McGrath tells the above tale in some detail, giving the names, locations and dates of various events in Arbella’s short life. I am surprised that Hollywood has not made this fascinating royal tale of mystery and romance into a blockbuster film!
Sadly the second part of the book does not maintain the high standard that precedes it. In this section the author raises the possibility that Arbella’s marriage produced a daughter. McGrath comments on how that child would have borne the burden of its noble lineage, and speculates on how the baby may have been spirited away from London before Arbella’s incarceration in the Tower.
It is claimed that the child was taken to Scotland, where her descendants settled in the Border country. According to the author, several generations later, those descendants of Arbella’s daughter included the Cook family of Ednam, Roxburghshire.
I say “according to the author”, but actually this part of the story derives from a Scot called Adam Cooke. He claimed that he was descended from one of Captain Cook’s uncles, and claimed that his line went back to Arbella Stuart’s daughter.
Whilst McGrath has done her best to authenticate Adam Cooke’s claims, she has failed to find any supporting evidence as the records for the relevant geographical areas no longer exist. Not all 17th century records have survived the passage of time, but in the author’s eyes the absence of these particular records was more than convenient to a family trying to cover its tracks. I thought that I detected a whiff of a conspiracy in the air!
Compared to the first section, this part of the book lacks the names, locations and dates needed to corroborate the story. This section also contains some factual errors, e.g. Thomas Skottowe is described as a Quaker, which he wasn’t, and as an “ironmaster” long before the development of the local iron industry.
This part of the book contains too many holes to convince me of its veracity.
Whilst checking my research notes recently I came across a document that had been given to me some 35 years ago by the late Fred Lumb, a well-known Cook enthusiast. It is a copy of an old letter in which it is claimed that Captain Cook’s father was none other than James Stuart – the “Old Pretender”; making Bonnie Prince Charlie a brother to Captain Cook!

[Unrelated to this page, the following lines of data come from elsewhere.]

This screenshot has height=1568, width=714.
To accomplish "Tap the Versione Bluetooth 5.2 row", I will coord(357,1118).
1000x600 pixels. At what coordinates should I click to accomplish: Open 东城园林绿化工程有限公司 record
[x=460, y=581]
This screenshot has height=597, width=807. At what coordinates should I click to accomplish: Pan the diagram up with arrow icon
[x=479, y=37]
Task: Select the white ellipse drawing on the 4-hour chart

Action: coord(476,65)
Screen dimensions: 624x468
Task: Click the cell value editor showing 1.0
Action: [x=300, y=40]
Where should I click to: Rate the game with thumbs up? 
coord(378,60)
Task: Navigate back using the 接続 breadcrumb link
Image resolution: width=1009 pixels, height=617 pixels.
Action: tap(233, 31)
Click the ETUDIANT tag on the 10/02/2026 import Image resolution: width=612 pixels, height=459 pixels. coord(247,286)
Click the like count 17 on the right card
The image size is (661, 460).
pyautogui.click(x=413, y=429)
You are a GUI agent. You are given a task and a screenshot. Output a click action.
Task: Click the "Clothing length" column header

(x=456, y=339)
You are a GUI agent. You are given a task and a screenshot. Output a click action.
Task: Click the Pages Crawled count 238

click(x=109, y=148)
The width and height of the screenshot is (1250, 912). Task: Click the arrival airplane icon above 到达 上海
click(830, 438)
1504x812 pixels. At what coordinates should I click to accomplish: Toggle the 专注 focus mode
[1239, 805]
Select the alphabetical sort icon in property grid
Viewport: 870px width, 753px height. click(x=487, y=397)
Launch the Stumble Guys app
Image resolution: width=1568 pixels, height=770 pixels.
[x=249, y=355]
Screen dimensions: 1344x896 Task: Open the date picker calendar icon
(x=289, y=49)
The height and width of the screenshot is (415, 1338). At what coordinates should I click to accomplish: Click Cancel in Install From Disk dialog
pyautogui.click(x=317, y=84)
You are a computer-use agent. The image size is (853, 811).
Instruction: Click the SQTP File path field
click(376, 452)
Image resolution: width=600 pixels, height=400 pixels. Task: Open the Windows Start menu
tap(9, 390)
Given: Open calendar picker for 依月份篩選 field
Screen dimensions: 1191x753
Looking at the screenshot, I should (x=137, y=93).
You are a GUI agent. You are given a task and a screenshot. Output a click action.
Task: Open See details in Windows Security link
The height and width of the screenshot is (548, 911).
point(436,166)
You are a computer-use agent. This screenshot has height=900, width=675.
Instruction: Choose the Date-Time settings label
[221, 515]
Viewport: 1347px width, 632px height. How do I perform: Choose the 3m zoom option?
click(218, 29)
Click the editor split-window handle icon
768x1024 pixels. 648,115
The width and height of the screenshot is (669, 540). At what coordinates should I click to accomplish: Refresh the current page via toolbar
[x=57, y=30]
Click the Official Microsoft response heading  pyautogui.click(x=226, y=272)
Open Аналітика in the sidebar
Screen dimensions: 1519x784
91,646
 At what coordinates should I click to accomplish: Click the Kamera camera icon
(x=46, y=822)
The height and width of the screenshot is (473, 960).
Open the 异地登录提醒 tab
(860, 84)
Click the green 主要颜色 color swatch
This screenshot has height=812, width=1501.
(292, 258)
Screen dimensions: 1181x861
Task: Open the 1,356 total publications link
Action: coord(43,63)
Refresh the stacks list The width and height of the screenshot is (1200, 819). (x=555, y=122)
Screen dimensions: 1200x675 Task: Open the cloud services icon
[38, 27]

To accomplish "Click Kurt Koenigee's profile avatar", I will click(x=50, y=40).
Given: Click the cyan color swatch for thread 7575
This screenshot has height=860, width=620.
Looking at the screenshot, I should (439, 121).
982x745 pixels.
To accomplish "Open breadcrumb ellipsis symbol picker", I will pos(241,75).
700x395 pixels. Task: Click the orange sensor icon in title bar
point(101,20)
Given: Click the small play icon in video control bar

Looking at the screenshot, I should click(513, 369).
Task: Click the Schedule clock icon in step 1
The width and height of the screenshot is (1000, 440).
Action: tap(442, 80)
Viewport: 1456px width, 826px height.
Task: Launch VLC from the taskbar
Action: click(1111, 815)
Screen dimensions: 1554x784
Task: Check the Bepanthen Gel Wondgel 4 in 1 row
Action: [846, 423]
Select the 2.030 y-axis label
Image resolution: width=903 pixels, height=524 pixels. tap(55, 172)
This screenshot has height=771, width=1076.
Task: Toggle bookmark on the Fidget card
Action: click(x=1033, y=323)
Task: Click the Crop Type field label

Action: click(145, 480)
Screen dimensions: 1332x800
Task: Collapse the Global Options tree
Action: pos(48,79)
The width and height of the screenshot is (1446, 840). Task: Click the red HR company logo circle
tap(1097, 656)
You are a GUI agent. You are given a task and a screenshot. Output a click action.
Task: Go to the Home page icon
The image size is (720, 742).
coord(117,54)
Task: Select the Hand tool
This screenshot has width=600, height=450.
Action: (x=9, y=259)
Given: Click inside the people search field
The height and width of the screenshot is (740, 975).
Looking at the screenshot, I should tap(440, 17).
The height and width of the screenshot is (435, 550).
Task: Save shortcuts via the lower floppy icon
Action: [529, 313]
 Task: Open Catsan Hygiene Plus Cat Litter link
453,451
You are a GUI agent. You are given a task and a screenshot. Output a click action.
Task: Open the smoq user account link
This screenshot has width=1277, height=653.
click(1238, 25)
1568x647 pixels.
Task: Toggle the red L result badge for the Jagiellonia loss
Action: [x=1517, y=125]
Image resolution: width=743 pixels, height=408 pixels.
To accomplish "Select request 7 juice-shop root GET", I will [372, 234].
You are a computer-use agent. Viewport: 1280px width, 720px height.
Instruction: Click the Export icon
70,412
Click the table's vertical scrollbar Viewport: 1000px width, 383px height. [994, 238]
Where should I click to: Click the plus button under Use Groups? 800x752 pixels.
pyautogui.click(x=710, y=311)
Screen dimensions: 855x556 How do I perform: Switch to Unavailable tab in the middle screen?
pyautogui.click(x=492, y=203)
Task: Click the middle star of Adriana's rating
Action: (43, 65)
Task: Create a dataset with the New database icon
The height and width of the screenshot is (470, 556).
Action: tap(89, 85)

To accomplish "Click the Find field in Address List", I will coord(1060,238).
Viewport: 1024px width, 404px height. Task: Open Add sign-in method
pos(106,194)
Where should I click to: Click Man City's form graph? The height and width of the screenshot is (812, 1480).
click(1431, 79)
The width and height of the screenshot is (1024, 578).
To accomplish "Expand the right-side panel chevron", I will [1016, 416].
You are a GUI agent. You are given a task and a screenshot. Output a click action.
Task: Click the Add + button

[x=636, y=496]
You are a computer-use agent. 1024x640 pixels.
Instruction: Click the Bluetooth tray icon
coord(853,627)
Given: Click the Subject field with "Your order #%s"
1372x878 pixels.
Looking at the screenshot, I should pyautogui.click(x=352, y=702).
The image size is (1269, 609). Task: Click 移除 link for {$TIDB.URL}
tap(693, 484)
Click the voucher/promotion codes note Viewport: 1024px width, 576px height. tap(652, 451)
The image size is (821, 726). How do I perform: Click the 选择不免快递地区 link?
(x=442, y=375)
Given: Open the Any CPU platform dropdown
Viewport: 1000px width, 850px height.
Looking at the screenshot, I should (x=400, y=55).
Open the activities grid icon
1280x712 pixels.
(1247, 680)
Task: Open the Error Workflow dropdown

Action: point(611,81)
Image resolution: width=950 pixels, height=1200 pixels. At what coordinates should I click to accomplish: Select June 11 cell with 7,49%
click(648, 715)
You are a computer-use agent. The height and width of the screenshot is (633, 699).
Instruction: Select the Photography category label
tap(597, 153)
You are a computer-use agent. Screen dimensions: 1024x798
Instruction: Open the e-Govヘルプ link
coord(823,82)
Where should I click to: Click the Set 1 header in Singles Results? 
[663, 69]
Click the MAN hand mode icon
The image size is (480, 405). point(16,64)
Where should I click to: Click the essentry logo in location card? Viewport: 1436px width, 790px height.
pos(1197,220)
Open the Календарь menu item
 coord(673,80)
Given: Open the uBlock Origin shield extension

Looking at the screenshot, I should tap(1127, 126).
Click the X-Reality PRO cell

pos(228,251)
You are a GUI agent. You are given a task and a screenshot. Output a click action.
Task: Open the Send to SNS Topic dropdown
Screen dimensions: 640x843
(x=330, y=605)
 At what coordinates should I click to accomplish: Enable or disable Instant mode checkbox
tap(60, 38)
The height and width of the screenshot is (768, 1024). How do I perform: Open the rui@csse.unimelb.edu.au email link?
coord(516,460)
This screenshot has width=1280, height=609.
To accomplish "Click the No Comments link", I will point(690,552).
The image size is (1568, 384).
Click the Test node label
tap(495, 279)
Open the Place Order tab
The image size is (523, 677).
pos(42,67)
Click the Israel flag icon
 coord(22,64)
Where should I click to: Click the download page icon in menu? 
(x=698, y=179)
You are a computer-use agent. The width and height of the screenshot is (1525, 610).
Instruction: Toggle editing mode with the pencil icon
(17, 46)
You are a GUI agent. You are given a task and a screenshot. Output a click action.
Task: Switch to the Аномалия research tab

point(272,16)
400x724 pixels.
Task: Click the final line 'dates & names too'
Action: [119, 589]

Who on earth would make such a preposterous claim?
The writer of the letter was an Adam Cook of Scotland, presumably the same Adam Cook(e) whose claims about Arbella prompted McGrath to write her book! Although this letter is undated, I have been able to trace its contents back to 1930, as the same claim from Adam Cook was published in the 38th annual report of the Hawaiian Historical Society.
The third part of the book is the largest and least contentious. It comprises a suite of the author’s poems relating to Captain Cook.
McGrath is to be congratulated for capturing so much of Cook’s life in verse. She has completed a monumental piece of work, her words conveying wonderful imagery. Her fifty poems, covering individual aspects of Cook’s early life and maritime adventures, are a major literary tribute to the Captain. In a variety of poetical styles she ranges from early subjects, such as “Thomas Skottowe”, through to the modern era with “The Endeavour Replica”. It is no wonder that the late Kenneth Slessor, one of Australia’s leading poets, who also was inspired by Cook, once wrote a glowing tribute to Dr McGrath’s poetry.